Below is a block of records: output all of them exactly and leave out the pictures.

........

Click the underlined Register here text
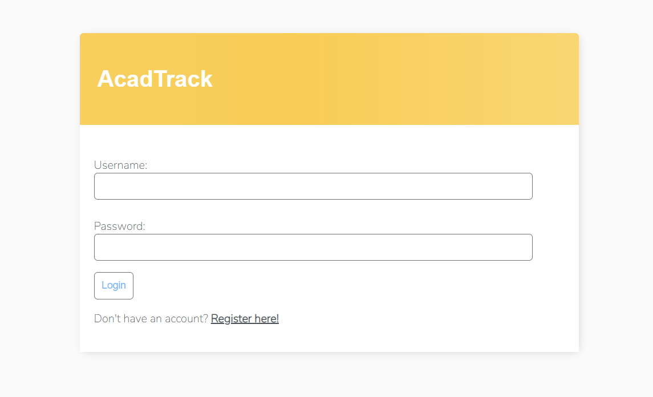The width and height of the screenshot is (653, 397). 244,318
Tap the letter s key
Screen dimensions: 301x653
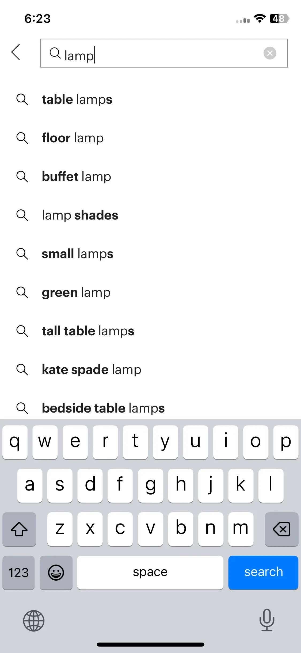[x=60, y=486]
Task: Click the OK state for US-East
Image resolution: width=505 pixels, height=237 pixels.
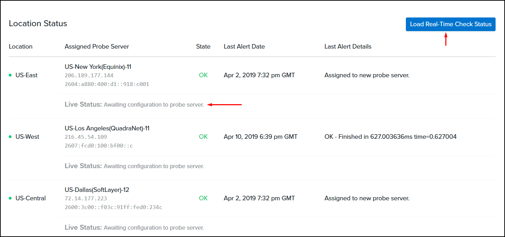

........

TASK OUTPUT -
Click the underlined Register here text
The width and height of the screenshot is (653, 397). 244,318
Tap the letter s key
Screen dimensions: 301x653
[x=60, y=486]
Task: Click the OK state for US-East
Image resolution: width=505 pixels, height=237 pixels.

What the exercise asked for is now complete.